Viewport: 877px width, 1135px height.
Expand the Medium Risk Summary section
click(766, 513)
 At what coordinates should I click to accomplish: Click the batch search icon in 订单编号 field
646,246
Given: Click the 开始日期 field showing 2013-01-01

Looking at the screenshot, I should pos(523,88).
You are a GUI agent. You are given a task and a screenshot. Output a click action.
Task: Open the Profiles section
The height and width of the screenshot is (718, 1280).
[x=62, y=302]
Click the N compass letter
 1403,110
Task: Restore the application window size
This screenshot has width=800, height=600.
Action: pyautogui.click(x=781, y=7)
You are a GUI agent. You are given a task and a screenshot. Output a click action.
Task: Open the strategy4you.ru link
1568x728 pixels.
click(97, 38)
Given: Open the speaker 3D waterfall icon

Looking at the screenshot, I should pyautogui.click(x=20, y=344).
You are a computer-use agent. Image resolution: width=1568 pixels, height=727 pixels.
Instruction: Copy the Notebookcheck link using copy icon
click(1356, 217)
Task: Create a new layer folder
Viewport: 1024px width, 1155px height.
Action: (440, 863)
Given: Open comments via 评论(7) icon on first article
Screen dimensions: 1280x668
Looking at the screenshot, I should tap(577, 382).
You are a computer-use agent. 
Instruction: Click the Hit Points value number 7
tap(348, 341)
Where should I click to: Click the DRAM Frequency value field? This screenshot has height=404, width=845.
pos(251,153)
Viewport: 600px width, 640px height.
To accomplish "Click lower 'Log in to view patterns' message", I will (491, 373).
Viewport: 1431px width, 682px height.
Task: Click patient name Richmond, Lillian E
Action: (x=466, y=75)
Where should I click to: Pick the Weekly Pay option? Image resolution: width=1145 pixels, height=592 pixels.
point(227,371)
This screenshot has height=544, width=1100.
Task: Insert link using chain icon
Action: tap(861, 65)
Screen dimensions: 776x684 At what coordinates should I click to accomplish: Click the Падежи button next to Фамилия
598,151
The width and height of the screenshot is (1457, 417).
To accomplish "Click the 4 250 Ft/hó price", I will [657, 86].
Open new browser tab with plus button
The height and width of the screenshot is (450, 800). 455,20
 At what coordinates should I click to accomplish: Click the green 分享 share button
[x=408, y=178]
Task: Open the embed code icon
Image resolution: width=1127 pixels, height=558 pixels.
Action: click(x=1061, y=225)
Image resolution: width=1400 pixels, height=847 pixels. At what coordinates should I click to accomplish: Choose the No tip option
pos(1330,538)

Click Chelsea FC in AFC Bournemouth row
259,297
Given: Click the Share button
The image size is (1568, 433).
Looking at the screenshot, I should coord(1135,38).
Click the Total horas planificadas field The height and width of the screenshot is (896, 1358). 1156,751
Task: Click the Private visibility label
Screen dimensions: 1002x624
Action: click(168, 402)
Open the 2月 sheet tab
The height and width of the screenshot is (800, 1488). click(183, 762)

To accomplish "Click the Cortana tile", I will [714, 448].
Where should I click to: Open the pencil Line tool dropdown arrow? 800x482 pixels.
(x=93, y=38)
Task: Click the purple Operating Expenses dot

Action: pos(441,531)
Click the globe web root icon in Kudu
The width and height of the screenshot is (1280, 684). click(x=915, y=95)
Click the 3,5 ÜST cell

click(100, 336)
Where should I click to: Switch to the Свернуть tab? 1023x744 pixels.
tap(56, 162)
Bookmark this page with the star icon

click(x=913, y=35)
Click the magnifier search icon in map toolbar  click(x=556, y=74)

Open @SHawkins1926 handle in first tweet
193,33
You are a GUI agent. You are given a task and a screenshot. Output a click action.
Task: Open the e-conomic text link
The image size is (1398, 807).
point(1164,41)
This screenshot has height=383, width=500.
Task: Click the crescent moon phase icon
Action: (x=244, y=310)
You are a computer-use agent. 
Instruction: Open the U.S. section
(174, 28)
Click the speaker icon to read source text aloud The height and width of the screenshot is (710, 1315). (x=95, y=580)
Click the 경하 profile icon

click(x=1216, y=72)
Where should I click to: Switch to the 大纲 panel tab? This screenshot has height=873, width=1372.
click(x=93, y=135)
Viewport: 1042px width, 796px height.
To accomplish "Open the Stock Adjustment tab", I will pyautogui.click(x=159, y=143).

- [WORK ORDER]
Reply with the number of lines above in which the word "text" appears, and with nothing else.

- [SOLUTION FOR THIS TASK]
2